Using XSD schema validation for XPath queries

Using XSD schema validation for XPath queries - php

I'm using the following code to create a DOMDocument and validate it against an external xsd file.
<?php
$xmlPath = "/xml/some/file.xml";
$xsdPath = "/xsd/some/schema.xsd";
$doc = new \DOMDocument();
$doc->loadXML(file_get_contents($xmlPath), LIBXML_NOBLANKS);
if (!$doc>schemaValidate($xsdPath)) {
throw new InvalidXmlFileException();
}
Update 2 (rewritten question)
This works fine, meaning that if the XML doesn't match the definitions of XSD it will throw a meaningful exception.

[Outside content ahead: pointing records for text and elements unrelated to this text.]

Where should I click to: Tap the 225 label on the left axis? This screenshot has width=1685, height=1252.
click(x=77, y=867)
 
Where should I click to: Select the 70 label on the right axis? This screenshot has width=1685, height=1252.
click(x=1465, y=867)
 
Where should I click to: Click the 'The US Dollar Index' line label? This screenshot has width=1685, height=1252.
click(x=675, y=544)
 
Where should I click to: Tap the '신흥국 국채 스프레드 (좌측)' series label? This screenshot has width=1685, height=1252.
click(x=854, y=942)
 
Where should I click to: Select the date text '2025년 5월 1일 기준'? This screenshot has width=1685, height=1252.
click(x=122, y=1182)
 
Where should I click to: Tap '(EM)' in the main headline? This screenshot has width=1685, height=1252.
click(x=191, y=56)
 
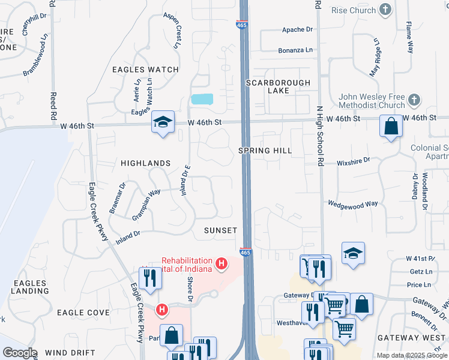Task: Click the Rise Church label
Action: [354, 10]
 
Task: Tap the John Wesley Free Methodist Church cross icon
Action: [413, 99]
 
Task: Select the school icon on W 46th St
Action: [163, 122]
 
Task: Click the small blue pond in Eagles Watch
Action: [202, 99]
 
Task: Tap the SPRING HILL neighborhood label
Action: [265, 151]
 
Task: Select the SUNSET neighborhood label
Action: [220, 230]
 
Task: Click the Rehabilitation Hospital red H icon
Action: [221, 263]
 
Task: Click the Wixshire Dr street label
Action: [354, 161]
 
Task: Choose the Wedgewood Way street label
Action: [352, 204]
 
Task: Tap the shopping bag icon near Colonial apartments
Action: [391, 127]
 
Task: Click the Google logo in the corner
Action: [20, 353]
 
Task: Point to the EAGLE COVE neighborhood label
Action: [83, 313]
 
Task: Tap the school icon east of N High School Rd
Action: [354, 253]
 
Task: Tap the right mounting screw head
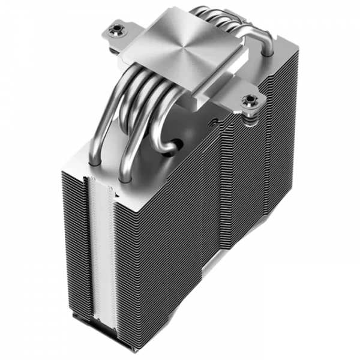tap(246, 99)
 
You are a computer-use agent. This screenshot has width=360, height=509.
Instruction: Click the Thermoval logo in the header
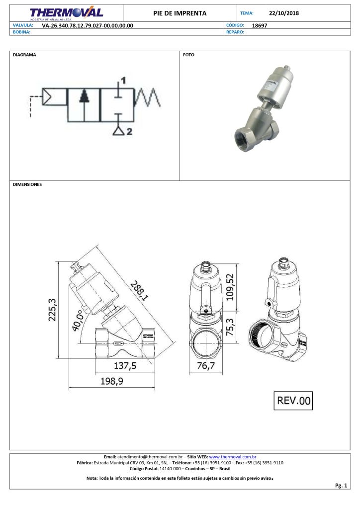point(66,13)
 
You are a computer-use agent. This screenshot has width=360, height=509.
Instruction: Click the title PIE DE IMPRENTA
point(180,13)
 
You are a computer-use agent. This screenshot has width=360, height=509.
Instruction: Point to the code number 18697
point(260,25)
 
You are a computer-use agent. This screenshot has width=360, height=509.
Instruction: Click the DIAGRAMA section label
point(24,55)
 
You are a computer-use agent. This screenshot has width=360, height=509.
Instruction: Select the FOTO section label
point(188,55)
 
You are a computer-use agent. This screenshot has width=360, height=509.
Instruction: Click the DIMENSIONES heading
point(27,184)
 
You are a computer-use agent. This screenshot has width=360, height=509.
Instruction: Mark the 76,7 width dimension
point(205,366)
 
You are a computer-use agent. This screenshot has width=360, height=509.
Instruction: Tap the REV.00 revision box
point(293,400)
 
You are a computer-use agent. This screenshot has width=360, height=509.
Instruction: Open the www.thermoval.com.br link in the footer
point(233,456)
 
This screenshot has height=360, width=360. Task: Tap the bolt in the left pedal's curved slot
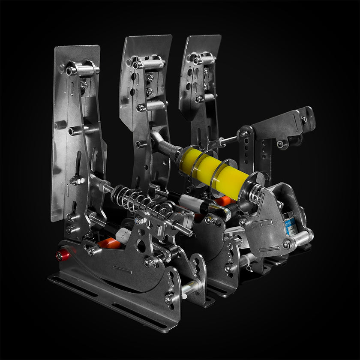pos(77,180)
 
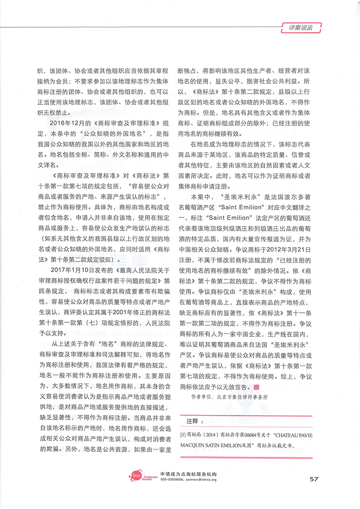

Now, I want to retrieve information from the DOMDocument using Xpath. It works fine aswell, however, from this point on the DOMDocument is completely detached from the XSD! For example, if I have a DOMNode I cannot know whether it is of type simpleType or type complexType. I can check whether the node has child (hasChild()) nodes, but this is not the same. Also, there is tons of information more in the XSD (like, min and max number of occurrence, etc).
The question really is, do I have to query the XSD myself or is there a programmatic way of asking those kind of questions. I.e. is this DOMNode a complex or simple type?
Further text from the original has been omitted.